#### TASK PROMPT:
Here are some records; return them all exactly.
EXCERPTED DATA START
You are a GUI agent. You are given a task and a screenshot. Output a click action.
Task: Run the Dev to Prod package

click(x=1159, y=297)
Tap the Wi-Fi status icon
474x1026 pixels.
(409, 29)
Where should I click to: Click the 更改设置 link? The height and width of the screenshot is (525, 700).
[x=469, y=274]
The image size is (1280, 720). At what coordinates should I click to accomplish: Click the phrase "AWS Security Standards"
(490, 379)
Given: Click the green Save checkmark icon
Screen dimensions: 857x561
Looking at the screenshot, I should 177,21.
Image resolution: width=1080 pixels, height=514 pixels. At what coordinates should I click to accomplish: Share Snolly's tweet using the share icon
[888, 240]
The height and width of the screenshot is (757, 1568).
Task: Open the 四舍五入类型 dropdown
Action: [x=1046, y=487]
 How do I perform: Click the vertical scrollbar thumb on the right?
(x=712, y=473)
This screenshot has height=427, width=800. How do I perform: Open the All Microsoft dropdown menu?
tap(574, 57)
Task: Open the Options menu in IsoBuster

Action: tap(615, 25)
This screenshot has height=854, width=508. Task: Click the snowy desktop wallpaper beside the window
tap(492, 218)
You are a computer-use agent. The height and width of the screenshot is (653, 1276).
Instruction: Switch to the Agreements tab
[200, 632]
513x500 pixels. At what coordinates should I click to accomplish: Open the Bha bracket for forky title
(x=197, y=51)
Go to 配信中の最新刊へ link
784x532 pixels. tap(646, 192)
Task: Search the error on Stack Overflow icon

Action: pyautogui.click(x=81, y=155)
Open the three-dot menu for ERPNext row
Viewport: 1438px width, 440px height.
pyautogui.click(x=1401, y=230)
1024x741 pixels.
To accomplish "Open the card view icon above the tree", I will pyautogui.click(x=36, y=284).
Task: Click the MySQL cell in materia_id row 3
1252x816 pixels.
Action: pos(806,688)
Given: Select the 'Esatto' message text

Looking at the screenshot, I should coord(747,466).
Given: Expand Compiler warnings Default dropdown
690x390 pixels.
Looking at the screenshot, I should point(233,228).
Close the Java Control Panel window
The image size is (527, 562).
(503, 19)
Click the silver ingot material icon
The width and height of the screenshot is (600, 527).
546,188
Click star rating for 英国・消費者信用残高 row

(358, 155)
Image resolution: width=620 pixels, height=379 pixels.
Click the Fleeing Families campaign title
EXCERPTED DATA END
#### RESULT FOR THIS EXERCISE:
You are a GUI agent. You are given a task and a screenshot. Output a click action.
Task: Run the Dev to Prod package

click(x=1159, y=297)
Tap the Wi-Fi status icon
474x1026 pixels.
(409, 29)
Where should I click to: Click the 更改设置 link? The height and width of the screenshot is (525, 700).
[x=469, y=274]
The image size is (1280, 720). At what coordinates should I click to accomplish: Click the phrase "AWS Security Standards"
(490, 379)
Given: Click the green Save checkmark icon
Screen dimensions: 857x561
Looking at the screenshot, I should 177,21.
Image resolution: width=1080 pixels, height=514 pixels. At what coordinates should I click to accomplish: Share Snolly's tweet using the share icon
[888, 240]
The height and width of the screenshot is (757, 1568).
Task: Open the 四舍五入类型 dropdown
Action: [x=1046, y=487]
 How do I perform: Click the vertical scrollbar thumb on the right?
(x=712, y=473)
This screenshot has height=427, width=800. How do I perform: Open the All Microsoft dropdown menu?
tap(574, 57)
Task: Open the Options menu in IsoBuster

Action: tap(615, 25)
This screenshot has height=854, width=508. Task: Click the snowy desktop wallpaper beside the window
tap(492, 218)
You are a computer-use agent. The height and width of the screenshot is (653, 1276).
Instruction: Switch to the Agreements tab
[200, 632]
513x500 pixels. At what coordinates should I click to accomplish: Open the Bha bracket for forky title
(x=197, y=51)
Go to 配信中の最新刊へ link
784x532 pixels. tap(646, 192)
Task: Search the error on Stack Overflow icon

Action: pyautogui.click(x=81, y=155)
Open the three-dot menu for ERPNext row
Viewport: 1438px width, 440px height.
pyautogui.click(x=1401, y=230)
1024x741 pixels.
To accomplish "Open the card view icon above the tree", I will pyautogui.click(x=36, y=284).
Task: Click the MySQL cell in materia_id row 3
1252x816 pixels.
Action: pos(806,688)
Given: Select the 'Esatto' message text

Looking at the screenshot, I should coord(747,466).
Given: Expand Compiler warnings Default dropdown
690x390 pixels.
Looking at the screenshot, I should point(233,228).
Close the Java Control Panel window
The image size is (527, 562).
(503, 19)
Click the silver ingot material icon
The width and height of the screenshot is (600, 527).
546,188
Click star rating for 英国・消費者信用残高 row

(358, 155)
Image resolution: width=620 pixels, height=379 pixels.
Click the Fleeing Families campaign title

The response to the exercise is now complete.